We proceed from the assumption that it is not just the mantle that acts upon the continents, but the latter, in turn, may restructure mantle flows. My model helps visualize the process by simulating two continental plates converging to the downstream mantle flow. Our calculations make it plain that after they have closed up, the effect of a heat shield starts to develop. A large continental plate itself works as such a shield. As shown by a computer model, roughly 200 mln years later a huge ascending heat stream develops instead of a descending one under the supercontinent. It sucks in heat from the bottom of the mantle. A new powerful flow of mantle matter starts to form. According to our calculations, in another 250 mln years the supercontinent breaks up, and the two parts drift from the central ascending mantle stream. As they move away with the speed of roughly 1 cm per year, the mantle stream builds up.

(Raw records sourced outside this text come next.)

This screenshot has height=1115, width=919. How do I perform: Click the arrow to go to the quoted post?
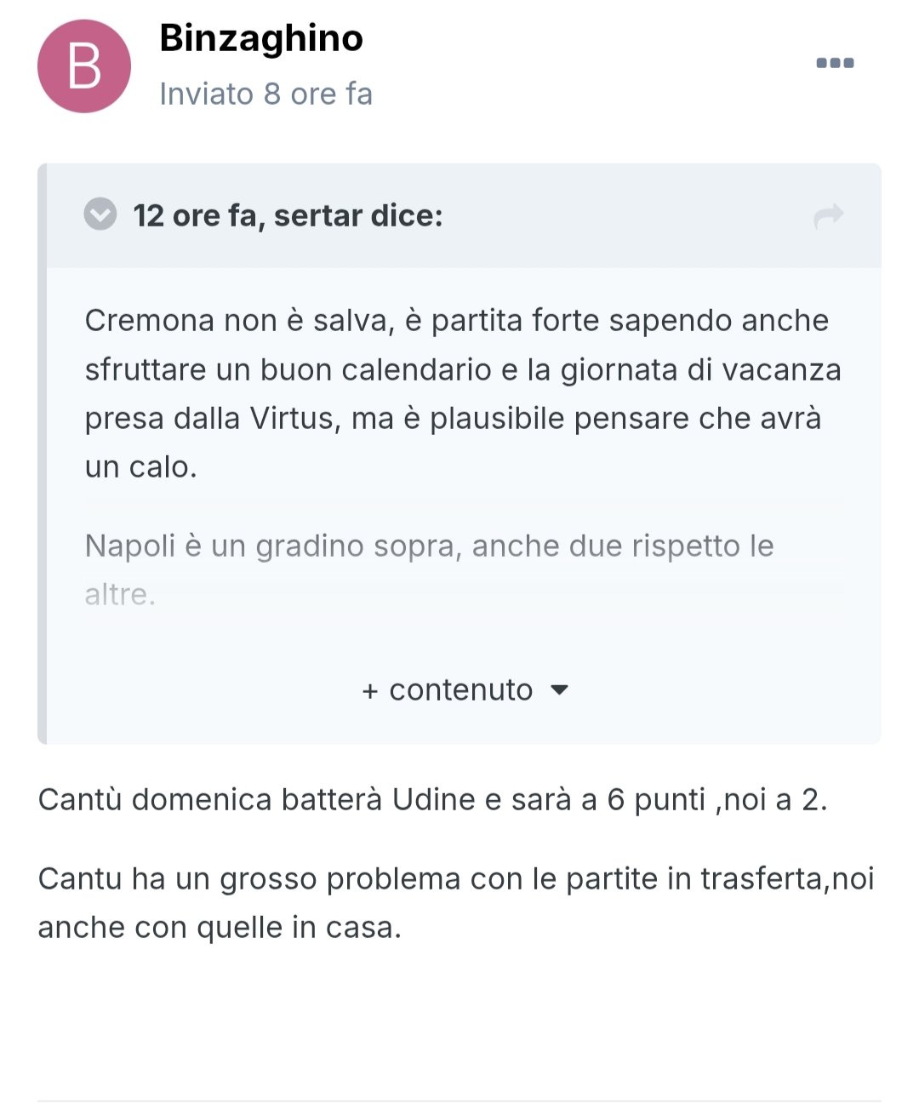(x=828, y=216)
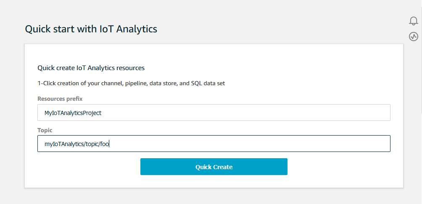422x204 pixels.
Task: Click blank card area left of Quick Create
Action: [84, 167]
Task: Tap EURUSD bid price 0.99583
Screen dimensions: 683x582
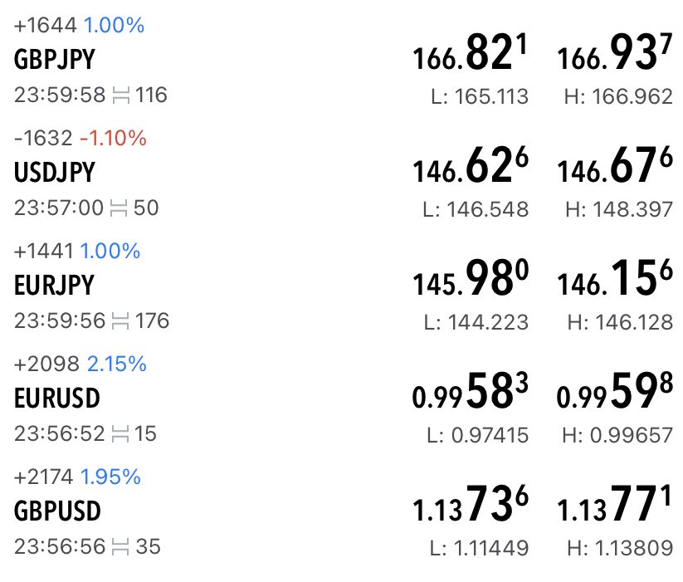Action: click(471, 391)
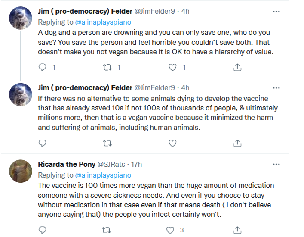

As a result, 900 mln years after the beginning of convergence the continents would be more than 10 thous. km apart (that phase of earth evolution corresponds to the appearance of the Atlantic Ocean). Computations of a three-dimensional model determine the full cycle between the formations of continents at 500 mln-1 bin years.

Pages. 39


The departing continents get onto the cooled areas of the mantle; therefore under most of them abnormally low heat streams develop as compared to oceans. This law is hard to explain from the standpoint of classic plate tectonics, as distinct from the theory of floating continents.

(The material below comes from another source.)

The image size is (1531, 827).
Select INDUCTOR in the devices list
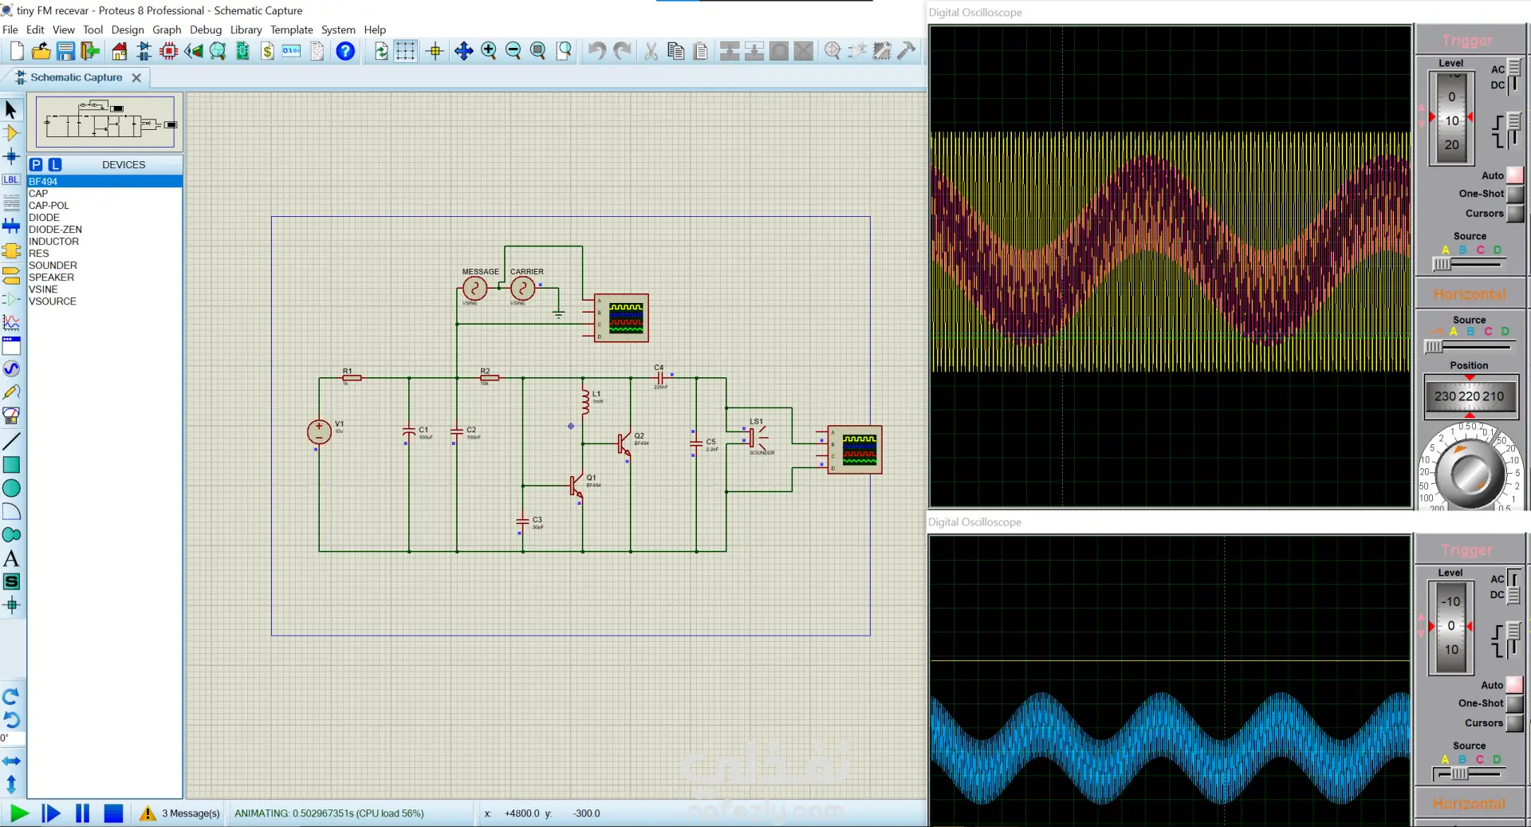coord(53,242)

Judging by your theory, continental plates move horizontally undergoing no changes. But in actual fact their crust thickness varies roughly within 30 - 80 km, while the thickness of the lithosphere changes in a broader range, which is commonly rationalized from the positions of isostasy: some blocks of the crust are dipped into a less viscous asthenosphere to different depths depending on the weight and the size. How can you explain that?

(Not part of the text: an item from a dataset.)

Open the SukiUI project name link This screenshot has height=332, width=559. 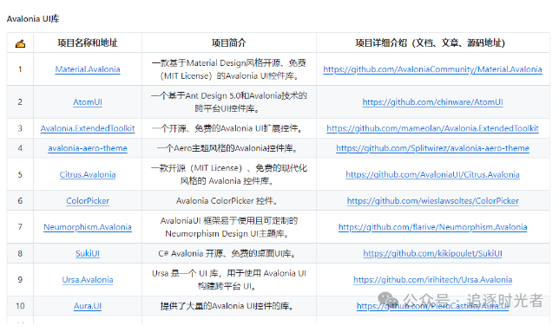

- In my model the continental lithosphere is first assumed as a smooth plate. However, in the process of horizontal displacement it builds up, attracting the highly viscous upper mantle matter sticking to it from underneath and forming a heterogeneous continental lithosphere with deep "roots". The point is that under the continent there are stagnant cold zones moving together with it.

But you have mentioned a heat stream formed under the supercontinent to melt- at least partway-the plate and make it thinner.

- Initially this is really what happens. However, following the split-up, the two parts of the supercontinent move to the cooled areas of the upper mantle. That is as important as the fact that as it moves on, the continental lithosphere may pass through plume areas. Here it melts and becomes thinner. Thus, the dimensions of the continental plate should vary a great deal while tending to gain in thickness.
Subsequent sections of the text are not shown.